Canada has about 13,000 dairy farmers, each of whom must buy government-set milk quotas. The quotas are basically production credits which determine what each farmer is permitted to produce and sell. In total, the current value of these milk quotas is about $33 billion, or $1,000 for every man, woman, and child in the country. That works out to about $2.3 million per farmer.
In a cruel irony, however, artificially inflating the market makes dairy farming nearly unprofitable. The National Post reported that one farmer grossed only $230,000 on $1 million worth of quotas; his net profit, after accounting for his production costs, was just $70,000. Business concerns aside, dairy supply management has serious ramifications for the less fortunate among us.

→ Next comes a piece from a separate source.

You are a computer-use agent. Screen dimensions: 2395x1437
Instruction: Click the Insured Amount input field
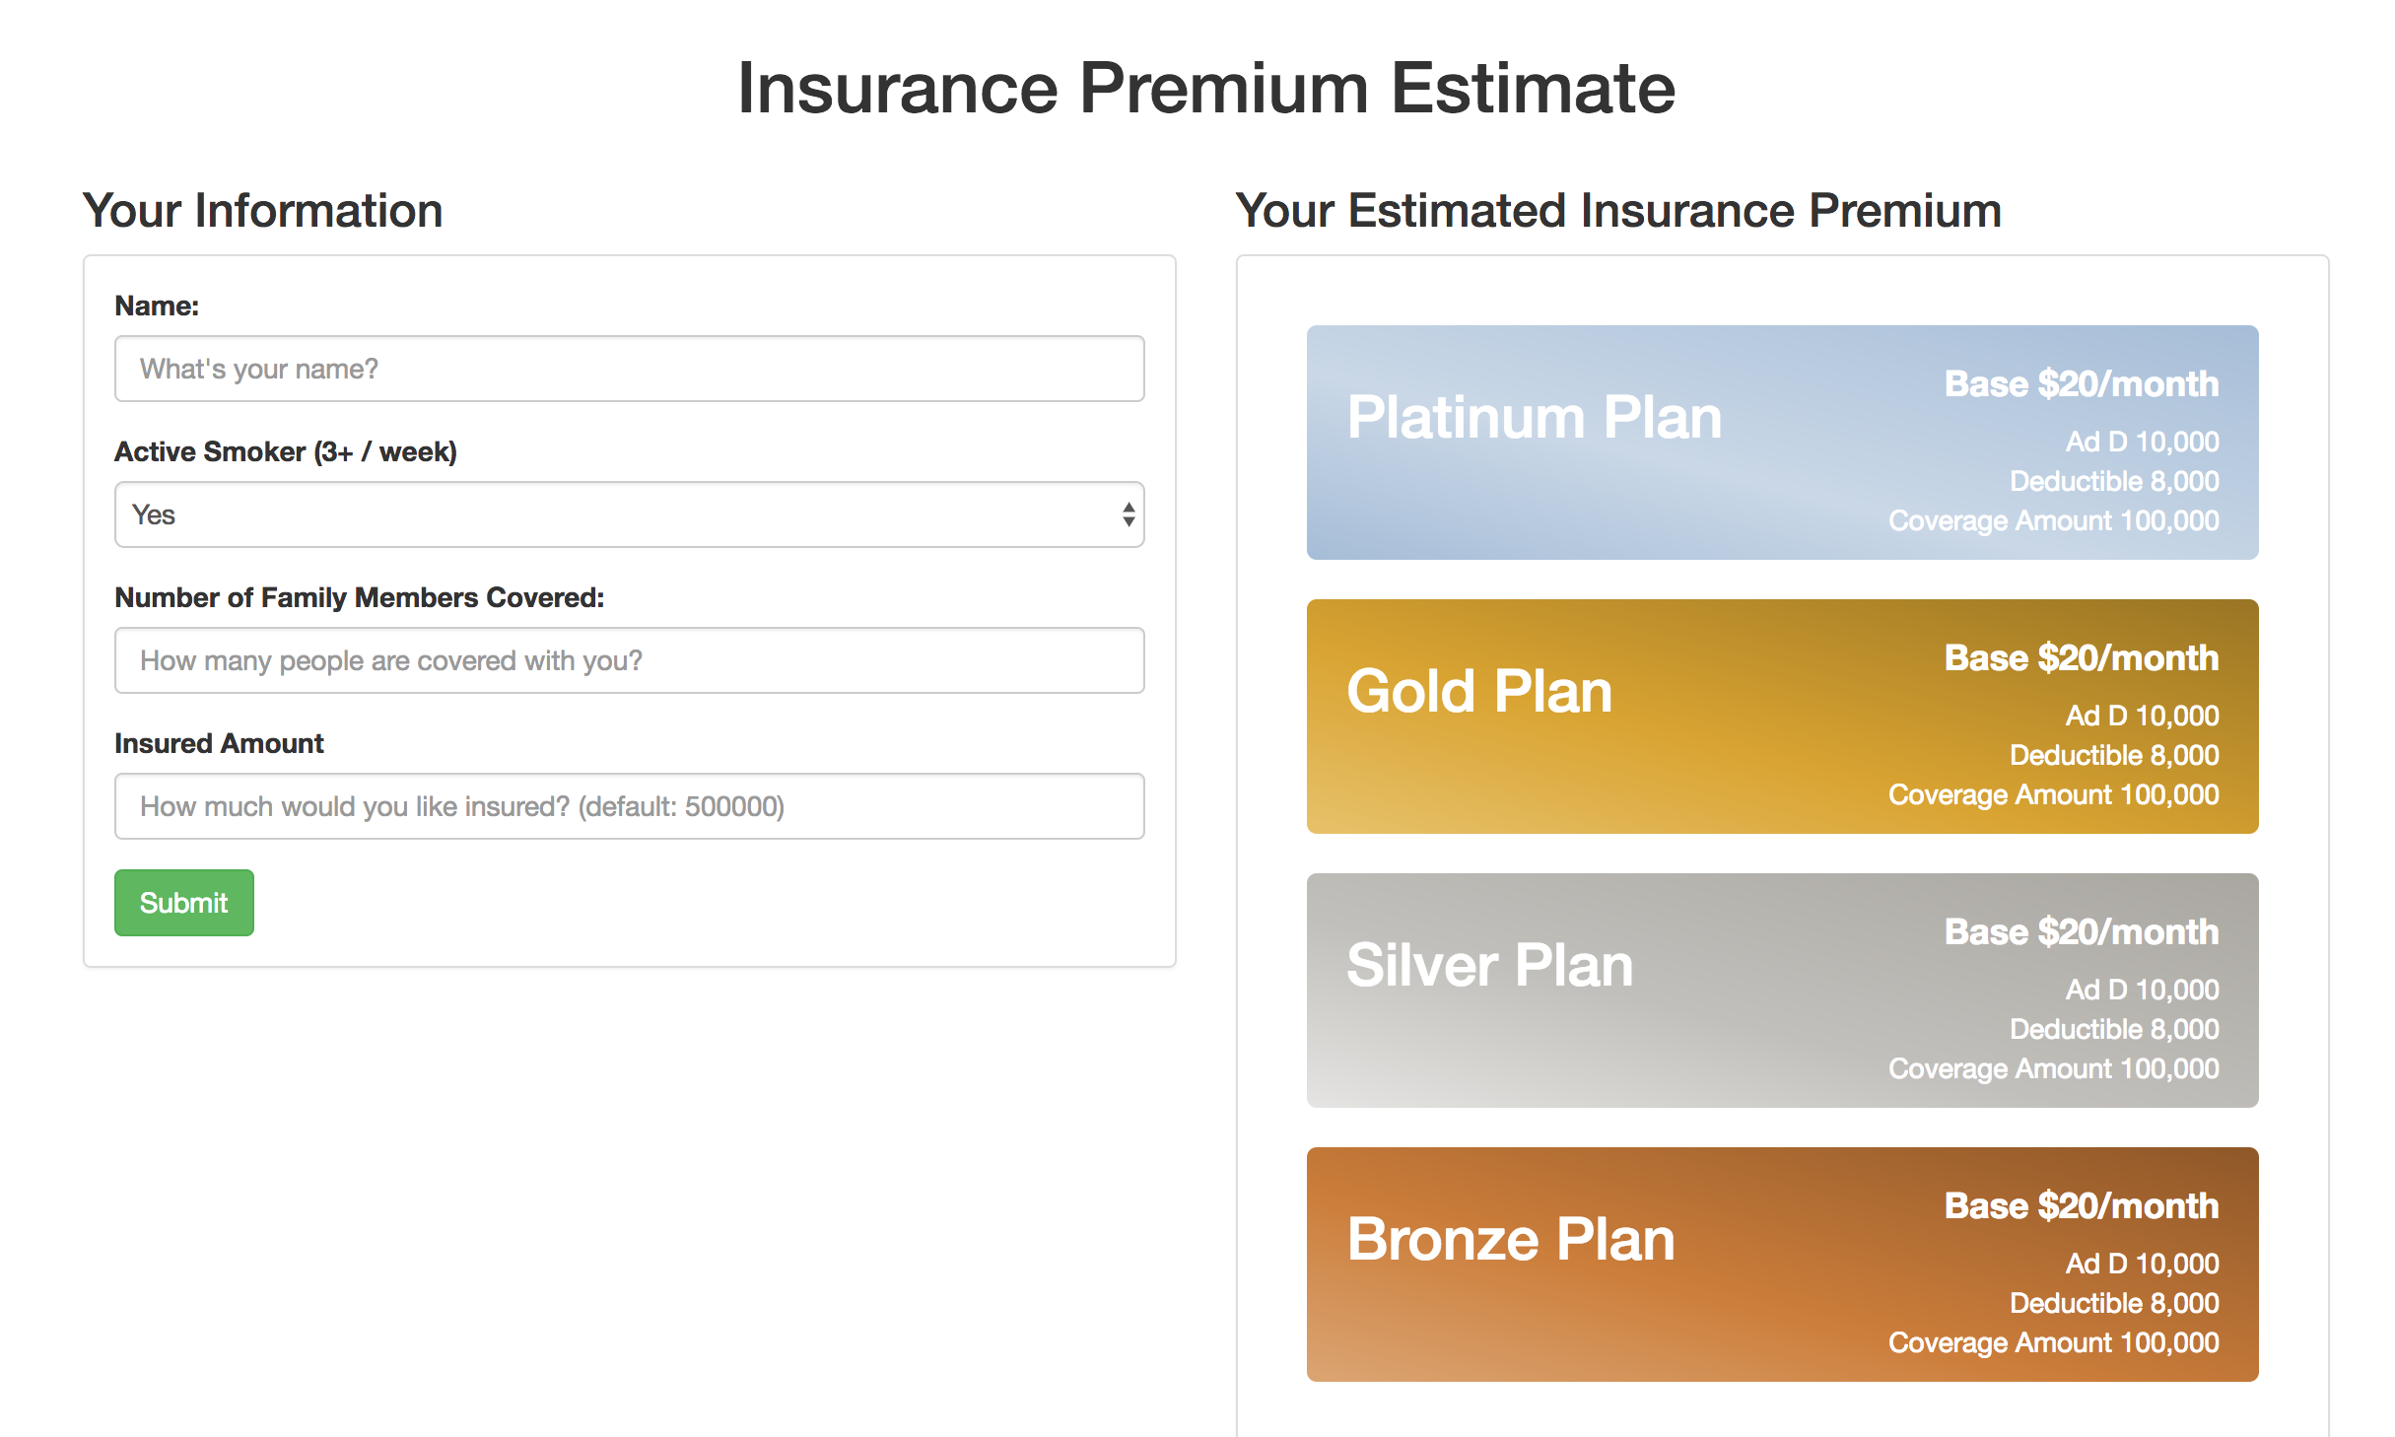click(x=629, y=806)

When every cent matters, the choice between expensive milk and cheap pop isn't really much of a choice. After a while such purchasing decisions become habits, which can contribute to obesity, diabetes, osteoporosis and a host of other maladies down the road.
Dairy supply management also sets a terrible precedent, namely that dairy farmers shouldn't have to compete fairly in the marketplace. Other businesses must succeed by better serving customers, creating better products or offering better prices (or some combination of the three), why shouldn't dairy farmers be held to the same standard?
Of course, farmers exert a great deal of influence over the provincial and federal governments, and Ontario and Quebec will resist any attempt to change this morally bankrupt system since many of their constituents profit from it, at the expense of the rest of the country and consumers.
Regardless, that supply management hurts the poor more than any other group is reason enough to abolish it; that it hoses everyone who buys dairy products suggests it was a bad idea to begin with and should be eliminated as soon as possible. Unquestioningly supporting a gluttonous industry on the backs of cash-strapped consumers isn't progressive; it's ridiculous.
The Editors of Verb Magazine, Regina, SK.